● **WORK INSTRUCTIONS**: Retype the entries exactly, but skip the pictures.

Excerpts from a dataset

####################

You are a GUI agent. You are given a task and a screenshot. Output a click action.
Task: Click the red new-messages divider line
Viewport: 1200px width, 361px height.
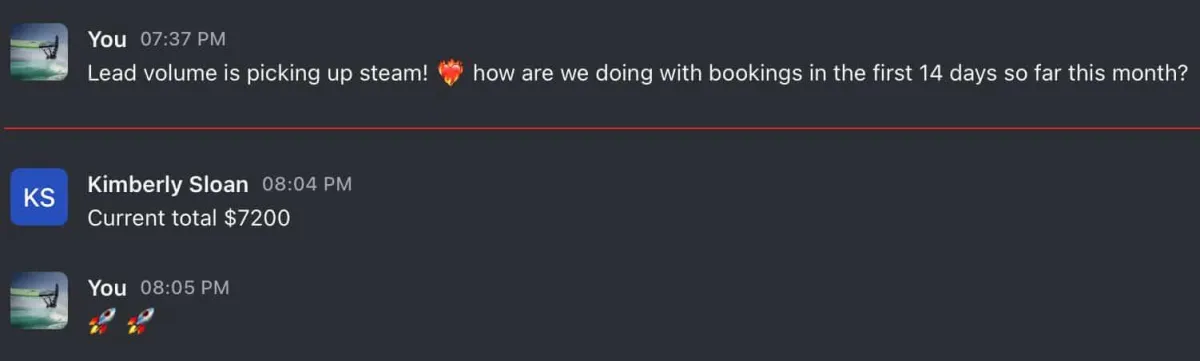click(x=600, y=128)
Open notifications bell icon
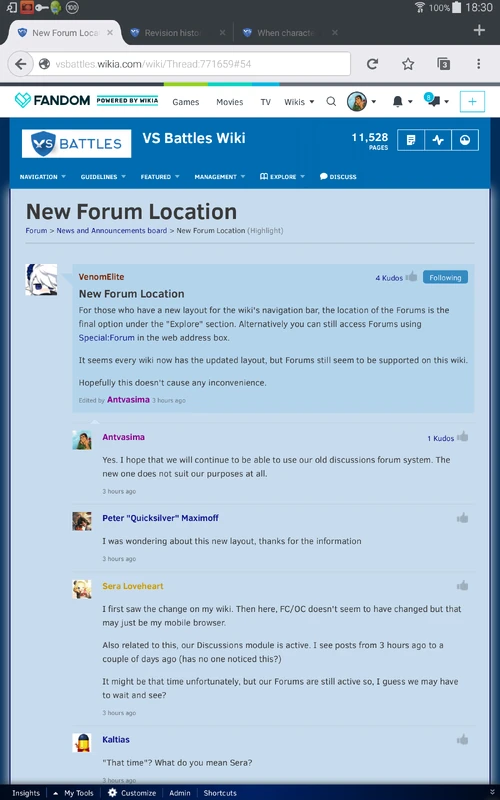 [x=397, y=102]
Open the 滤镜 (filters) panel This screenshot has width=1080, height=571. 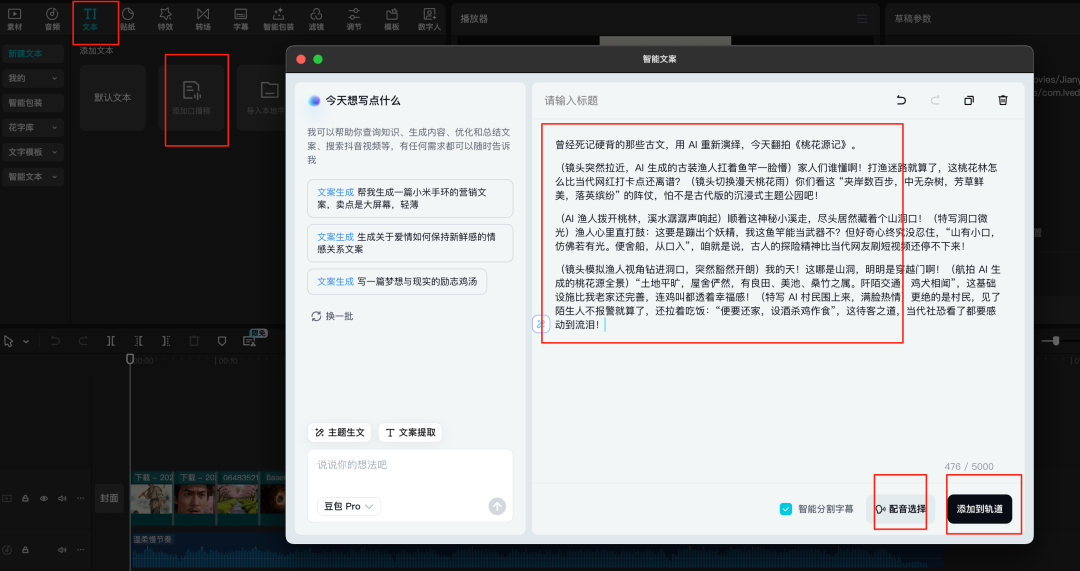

####################

● **RESPONSE TO THE TASK**:
You are a GUI agent. You are given a task and a screenshot. Output a click action.
Task: Click the red new-messages divider line
Viewport: 1200px width, 361px height.
click(x=600, y=128)
Open notifications bell icon
 [x=397, y=102]
Open the 滤镜 (filters) panel This screenshot has width=1080, height=571. 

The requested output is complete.